Converse Dedicates Phifer Science Hall
With fall term underway, Converse College students are studying the natural sciences in a new $10.6 million technology-packed science building.
The 36,000 square foot Phifer Science Hall, which was officially dedicated Sept. 14, houses eight major lecture rooms that double as fully functional laboratories, smaller research laboratories and prep rooms, a custom-designed green house, and a fully equipped computer laboratory. Each room is equipped with the latest in computer and audio-visual technology.
Converse constructed the facility in order to be more competitive in the niche market that women’s colleges have created for the traditionally male-dominated field of science. Studies show that students at women’s colleges major in science, continue toward doctorates in science, and pursue careers in science at nearly twice the rate of women at coeducational institutions. “Women’s colleges provide an environment where women naturally develop into leaders, in part because they are able to be uninhibited in academic settings,” said Converse president Nancy Oliver Gray. “Women learn that they can be and do anything they aspire to do.”
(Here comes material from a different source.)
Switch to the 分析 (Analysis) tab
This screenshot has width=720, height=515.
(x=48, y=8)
Phifer Science Hall gives them tools for educational training that puts them on the forefront of science careers in today’s competitive job market.” Phifer Science Hall is named for Converse alumna and board of trustee member Susan “Susu” Phifer Johnson, and was constructed with funds from the college’s $82.5 million capital campaign. The campaign was launched in 1998 with a $15 million challenge gift from Johnson and her husband, George Dean.
“George and I believe that the sciences are central to the future of Converse College and we want Converse students to have a contemporary building in which to learn and prepare for careers in these fields,” said Johnson.
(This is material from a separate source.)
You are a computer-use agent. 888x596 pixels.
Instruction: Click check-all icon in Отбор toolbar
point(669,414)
Course offerings in Phifer Science Hall include general biology, general chemistry, zoology, cellular and molecular biology, ecology, botany, organic and biochemistry. All Converse students are required to complete general education science requirements. Students seeking natural science degrees take 41-66 hours of science courses.
“In addition to the new technology, one of the greatest benefits of the building is the fact that the laboratories are designed to be used for lectures,” said Dr. Douglas Jensen, assistant professor and chair of the biology department.